(COLLEGE STATION, TX) — Arthur E. Johnson, Ph.D., distinguished professor of molecular and cellular medicine at the Texas A&M Health Science Center College of Medicine, recently was awarded the 2006 JoAnn Treat Research Award for Excellence from the Texas A&M Research Foundation.

Dr. Johnson holds the Wehner-Welch Foundation Chair in the College of Medicine and also serves on the faculty at Texas A&M University as a distinguished professor of chemistry and professor of biochemistry and biophysics.

Along with the award, Dr. Johnson received $10,000 and a commemorative plaque. He will also have his name inscribed on the JoAnn Treat commemorative glass vase displayed in the Research Foundation lobby.

“So many of the things researchers do are subject to high criticism, such as publications and grants,” Dr. Johnson said. “But, I was really happy to win this award because it is great to get positive reinforcement. And, although I’m the one who gets named, the reason this award came in my direction is because I’ve been able to convince such intelligent people to work in my lab with me.”

The JoAnn Treat Research Award for Excellence was established by the Board of Trustees of the Texas A&M Research Foundation to recognize excellence by a faculty member for his or her accomplishments in research. The award also serves to acknowledge a faculty member’s exceptional contributions that have significantly advanced knowledge in his or her area of research during the past five years. It is bestowed every year to a faculty member whose research is administered through the Texas A&M Research Foundation.

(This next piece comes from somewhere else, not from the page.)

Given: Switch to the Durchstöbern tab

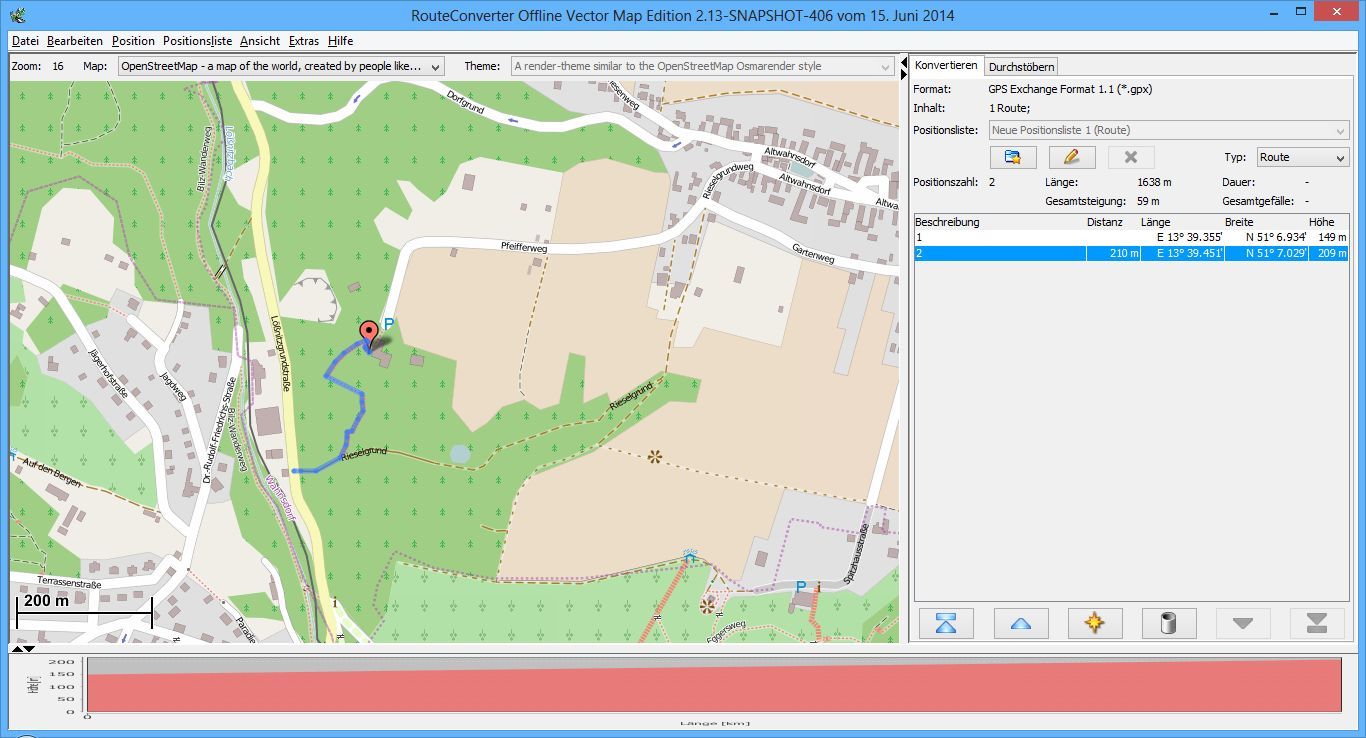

“I’ve been in academic medicine for my entire career,” said Christopher C. Colenda, M.D., M.P.H., Jean and Thomas McMullin Dean of the HSC-COM. “In that time, he is the most distinguished scientist that I have ever met. Receiving the JoAnn Treat Research Award is well deserved, and I anticipate that other significant awards will come Dr. Johnson’s way in the future.”

Dr. Johnson’s research focuses primarily on two different biochemical processes: the movement of proteins through or into a membrane and the creation of holes in mammalian cell membranes by bacterial protein toxins. To understand how these processes are accomplished and regulated at the molecular level,

Dr. Johnson’s lab has employed a variety of biophysical, biochemical and other techniques to examine the interactions and molecular architecture of free and membrane-bound macromolecular complexes, as well as changes in structure that are functionally important.

Dr. Johnson has authored more than 130 full-length scientific publications and received more than $12.1 million in research support from external (non-university) agencies such as the National Institutes of Health (NIH), National Science Foundation (NSF) and American Heart Association. He is currently funded by three NIH grants and will receive an additional $640,000 over five years from a new NSF grant that began Sept. 1.

Dr. Johnson received a B.S. in Chemistry from the California Institute of Technology in 1964 and a Ph.D. in Chemistry at the University of Oregon in 1973. Following postdoctoral research at Columbia University on a Helen Hay Whitney Fellowship, he joined the faculty of the Department of Chemistry and Biochemistry at the University of Oklahoma in 1977, where he was named the Grayce B. Kerr Centennial Chair in 1992 before moving to College Station in 1994.